Beatrice Tuei attended the FoodAfrica midterm seminar in Finland in June 2014.
Beatrice Tuei attended the FoodAfrica midterm seminar in Finland in June 2014.

–In secondary school, I was good in sciences and home-economics but opted for agriculture which I considered more challenging than the former. I was inclined to animal rather than crop production informed by my childhood experiences; keeping animals was much easier and enjoyable job than the drudgery of tilling land for growing crops under the tropical scorching sun! I therefore selected animal science and commerce as courses of choice for undergraduate study in the university but qualified and secured admission at Egerton University to study a degree in animal production. My career in agriculture began upon employment in the government where I serve to date as a livestock extension specialist.

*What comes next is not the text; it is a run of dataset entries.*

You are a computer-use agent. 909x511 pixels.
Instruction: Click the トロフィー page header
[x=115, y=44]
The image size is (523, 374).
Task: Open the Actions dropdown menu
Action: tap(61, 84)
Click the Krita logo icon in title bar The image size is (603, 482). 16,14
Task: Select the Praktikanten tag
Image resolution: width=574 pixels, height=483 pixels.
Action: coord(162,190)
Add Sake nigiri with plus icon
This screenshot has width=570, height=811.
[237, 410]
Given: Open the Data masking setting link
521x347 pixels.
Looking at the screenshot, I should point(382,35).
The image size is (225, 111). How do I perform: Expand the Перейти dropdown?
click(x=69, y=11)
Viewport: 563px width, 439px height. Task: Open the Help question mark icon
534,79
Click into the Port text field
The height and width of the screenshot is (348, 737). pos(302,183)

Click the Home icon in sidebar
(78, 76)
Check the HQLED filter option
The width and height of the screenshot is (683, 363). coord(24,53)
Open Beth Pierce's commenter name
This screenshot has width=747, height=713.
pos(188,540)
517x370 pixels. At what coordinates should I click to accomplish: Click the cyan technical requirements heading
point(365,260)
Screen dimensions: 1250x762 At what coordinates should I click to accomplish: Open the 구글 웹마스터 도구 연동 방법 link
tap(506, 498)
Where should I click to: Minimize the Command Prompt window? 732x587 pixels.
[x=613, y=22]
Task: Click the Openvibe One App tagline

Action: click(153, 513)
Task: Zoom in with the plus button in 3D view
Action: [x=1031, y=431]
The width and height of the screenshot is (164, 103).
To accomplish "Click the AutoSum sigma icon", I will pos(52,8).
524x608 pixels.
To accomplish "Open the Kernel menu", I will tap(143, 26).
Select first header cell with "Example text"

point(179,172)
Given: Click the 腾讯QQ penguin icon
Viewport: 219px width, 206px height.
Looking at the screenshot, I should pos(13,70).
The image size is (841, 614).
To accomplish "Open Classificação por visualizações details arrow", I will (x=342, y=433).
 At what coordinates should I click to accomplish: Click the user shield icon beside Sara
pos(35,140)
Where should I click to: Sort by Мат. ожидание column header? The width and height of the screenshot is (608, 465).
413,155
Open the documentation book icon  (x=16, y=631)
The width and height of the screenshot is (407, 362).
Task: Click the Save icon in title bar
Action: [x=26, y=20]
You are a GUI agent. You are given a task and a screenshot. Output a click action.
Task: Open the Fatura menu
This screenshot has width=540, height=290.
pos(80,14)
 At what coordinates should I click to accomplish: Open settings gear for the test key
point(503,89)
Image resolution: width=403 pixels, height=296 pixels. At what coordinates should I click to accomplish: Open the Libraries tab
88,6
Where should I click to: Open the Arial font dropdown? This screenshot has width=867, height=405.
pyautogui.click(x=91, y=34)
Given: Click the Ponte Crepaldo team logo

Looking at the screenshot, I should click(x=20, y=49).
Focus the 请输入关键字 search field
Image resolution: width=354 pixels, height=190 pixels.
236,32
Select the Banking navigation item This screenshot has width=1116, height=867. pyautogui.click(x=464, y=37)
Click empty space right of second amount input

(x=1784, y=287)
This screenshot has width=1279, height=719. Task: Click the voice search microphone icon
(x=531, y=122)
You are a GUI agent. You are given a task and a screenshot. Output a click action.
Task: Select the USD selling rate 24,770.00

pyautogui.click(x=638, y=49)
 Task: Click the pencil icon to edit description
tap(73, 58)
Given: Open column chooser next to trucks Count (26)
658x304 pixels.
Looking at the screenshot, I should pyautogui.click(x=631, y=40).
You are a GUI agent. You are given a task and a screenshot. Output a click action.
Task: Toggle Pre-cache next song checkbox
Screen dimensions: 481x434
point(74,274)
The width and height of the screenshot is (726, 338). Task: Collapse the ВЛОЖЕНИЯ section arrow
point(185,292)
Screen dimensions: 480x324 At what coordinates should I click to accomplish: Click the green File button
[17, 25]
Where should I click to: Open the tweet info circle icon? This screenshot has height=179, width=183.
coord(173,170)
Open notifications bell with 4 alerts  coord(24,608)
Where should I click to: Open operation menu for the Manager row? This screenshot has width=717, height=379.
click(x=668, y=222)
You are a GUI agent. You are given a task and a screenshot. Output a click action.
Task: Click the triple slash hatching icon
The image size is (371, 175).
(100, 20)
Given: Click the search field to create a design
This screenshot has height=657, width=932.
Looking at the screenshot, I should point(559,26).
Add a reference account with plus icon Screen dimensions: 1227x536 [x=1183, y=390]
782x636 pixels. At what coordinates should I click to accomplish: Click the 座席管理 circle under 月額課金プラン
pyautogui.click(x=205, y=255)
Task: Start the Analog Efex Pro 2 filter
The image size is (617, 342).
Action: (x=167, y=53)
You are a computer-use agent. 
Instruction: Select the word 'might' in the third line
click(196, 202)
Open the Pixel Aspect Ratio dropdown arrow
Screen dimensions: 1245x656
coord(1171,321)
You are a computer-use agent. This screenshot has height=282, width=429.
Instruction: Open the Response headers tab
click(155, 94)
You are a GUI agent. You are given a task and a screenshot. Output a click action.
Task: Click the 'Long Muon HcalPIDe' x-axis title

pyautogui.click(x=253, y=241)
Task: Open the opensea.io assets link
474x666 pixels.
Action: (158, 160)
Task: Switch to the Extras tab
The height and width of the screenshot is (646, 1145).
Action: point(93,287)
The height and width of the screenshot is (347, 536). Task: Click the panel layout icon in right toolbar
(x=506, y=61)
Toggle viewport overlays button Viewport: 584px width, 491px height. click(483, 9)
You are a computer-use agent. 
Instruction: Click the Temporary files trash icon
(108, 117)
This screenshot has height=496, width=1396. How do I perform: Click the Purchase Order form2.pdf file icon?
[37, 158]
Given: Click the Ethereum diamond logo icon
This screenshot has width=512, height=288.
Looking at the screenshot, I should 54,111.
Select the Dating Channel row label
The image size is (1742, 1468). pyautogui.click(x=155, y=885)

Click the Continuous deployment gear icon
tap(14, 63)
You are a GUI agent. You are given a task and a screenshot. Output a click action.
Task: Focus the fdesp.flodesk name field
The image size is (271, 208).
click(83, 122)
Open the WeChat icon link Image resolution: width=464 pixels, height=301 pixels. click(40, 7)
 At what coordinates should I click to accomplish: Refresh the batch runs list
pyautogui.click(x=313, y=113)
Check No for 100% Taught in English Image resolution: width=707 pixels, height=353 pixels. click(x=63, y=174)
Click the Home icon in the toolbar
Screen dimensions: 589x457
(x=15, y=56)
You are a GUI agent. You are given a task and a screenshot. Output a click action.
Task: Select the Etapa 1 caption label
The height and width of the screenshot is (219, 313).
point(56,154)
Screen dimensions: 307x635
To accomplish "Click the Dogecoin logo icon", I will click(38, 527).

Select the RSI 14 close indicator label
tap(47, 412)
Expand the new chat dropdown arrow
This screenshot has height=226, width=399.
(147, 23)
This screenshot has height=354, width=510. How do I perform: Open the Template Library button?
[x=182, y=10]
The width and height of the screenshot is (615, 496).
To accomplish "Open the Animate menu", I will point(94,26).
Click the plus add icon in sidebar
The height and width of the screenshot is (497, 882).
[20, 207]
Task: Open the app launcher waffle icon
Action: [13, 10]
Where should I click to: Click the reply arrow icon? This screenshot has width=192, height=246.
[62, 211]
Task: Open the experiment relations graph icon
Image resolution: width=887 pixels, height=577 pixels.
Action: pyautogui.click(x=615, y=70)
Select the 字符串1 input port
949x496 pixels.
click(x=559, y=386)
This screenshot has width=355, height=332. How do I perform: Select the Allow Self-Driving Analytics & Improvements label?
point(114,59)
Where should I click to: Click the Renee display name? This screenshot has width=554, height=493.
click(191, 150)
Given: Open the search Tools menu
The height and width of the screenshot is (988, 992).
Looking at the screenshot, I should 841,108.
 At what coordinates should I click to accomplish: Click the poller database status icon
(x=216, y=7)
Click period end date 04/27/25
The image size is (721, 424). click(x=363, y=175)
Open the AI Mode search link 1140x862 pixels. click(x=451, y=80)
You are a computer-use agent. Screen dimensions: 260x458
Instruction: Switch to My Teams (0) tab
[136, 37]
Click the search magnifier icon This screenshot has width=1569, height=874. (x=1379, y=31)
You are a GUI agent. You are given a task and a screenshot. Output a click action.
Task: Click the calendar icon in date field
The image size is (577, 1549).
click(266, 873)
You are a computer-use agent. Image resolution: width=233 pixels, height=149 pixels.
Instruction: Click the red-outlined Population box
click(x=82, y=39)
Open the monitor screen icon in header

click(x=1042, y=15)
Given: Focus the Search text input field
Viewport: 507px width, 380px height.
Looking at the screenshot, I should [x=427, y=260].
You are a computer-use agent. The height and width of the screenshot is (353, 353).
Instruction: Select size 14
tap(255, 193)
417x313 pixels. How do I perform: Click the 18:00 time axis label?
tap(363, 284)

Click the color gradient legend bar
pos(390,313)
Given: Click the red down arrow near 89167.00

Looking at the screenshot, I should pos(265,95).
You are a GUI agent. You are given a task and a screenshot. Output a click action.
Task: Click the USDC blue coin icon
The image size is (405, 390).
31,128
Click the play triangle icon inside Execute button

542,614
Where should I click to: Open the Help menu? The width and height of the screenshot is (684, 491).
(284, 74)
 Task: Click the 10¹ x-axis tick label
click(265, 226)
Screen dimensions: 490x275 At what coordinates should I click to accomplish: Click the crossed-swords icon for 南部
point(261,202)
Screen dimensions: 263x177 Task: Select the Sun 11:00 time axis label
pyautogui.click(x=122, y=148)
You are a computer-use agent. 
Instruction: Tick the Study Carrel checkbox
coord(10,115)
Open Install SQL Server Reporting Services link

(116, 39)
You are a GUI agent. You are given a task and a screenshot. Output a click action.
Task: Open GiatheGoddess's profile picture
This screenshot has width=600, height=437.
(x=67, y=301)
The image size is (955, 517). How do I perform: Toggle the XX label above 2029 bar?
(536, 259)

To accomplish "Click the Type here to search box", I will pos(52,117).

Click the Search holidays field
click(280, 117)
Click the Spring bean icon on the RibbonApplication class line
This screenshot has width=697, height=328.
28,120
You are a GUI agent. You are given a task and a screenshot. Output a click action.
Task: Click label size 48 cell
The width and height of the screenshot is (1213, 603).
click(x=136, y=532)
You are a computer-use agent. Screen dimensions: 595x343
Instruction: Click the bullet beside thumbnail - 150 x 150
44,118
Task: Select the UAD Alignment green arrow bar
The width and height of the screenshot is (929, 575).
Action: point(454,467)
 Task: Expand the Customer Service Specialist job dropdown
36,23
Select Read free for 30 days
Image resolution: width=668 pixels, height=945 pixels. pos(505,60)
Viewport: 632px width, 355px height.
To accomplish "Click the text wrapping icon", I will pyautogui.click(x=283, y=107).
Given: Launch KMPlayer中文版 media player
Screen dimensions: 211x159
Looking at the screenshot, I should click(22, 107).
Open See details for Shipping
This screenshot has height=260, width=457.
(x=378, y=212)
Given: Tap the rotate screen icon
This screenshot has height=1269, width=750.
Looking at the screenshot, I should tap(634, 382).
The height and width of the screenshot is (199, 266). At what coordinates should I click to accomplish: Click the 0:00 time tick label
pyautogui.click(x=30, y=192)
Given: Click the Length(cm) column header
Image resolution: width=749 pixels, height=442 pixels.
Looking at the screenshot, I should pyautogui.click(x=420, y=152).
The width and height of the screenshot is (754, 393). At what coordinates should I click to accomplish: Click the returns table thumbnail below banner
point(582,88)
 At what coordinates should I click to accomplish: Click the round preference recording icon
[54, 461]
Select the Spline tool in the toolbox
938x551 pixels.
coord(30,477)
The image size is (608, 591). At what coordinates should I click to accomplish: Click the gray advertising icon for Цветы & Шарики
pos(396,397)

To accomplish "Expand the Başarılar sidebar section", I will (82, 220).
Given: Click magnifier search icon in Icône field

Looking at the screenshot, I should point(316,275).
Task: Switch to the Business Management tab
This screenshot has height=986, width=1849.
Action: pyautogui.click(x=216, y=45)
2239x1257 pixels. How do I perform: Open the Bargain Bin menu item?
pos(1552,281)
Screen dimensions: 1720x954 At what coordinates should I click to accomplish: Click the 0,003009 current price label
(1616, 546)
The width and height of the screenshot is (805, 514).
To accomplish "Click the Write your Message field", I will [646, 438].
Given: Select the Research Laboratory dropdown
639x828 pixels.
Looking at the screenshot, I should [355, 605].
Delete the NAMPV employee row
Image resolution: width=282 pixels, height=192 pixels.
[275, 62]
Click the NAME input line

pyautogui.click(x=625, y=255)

I enjoyed field extension work and felt passionate about uplifting the living standards of pro poor farmers so as to restore their dignity through improved livestock production, Beatrice Tuei explains and continues: –After working many years in extension, I realized that transferring knowledge is not enough; practical skills are needed that will empower smallholder farmers to make decisions to determine their own financial independence through growth of their livestock enterprises. This marked the beginning of my journey in self improvement; I pursued a master’s degree in rural sociology and community development at the Nairobi University, I also attended several international courses.

How did you end up doing you PhD in the FoodAfrica programme?

–The year 2009 was a turning point in my life when I won a two year fellowship in a mentorship programme known as AWARD (African Women in Agriculture Research and Development) that sought to fast track the careers of African women in agricultural sciences. Through the program, I met my mentor Ramni Jamnadass, a global research leader at the World Agro-forestry Centre. She explored the possibility for me to pursue my PhD studies. Since my research focus is on agricultural innovations in general and fodder innovations in particular, she introduced me to Steven Franzel, leader of markets and extension research at ICRAF, a field which is more related to my research area. This culminated in a PhD placement at ICRAF supported by the FoodAfrica Programme. I am forever grateful to all the people who have provided financial and moral support keeping me on track in pursuing my life purpose.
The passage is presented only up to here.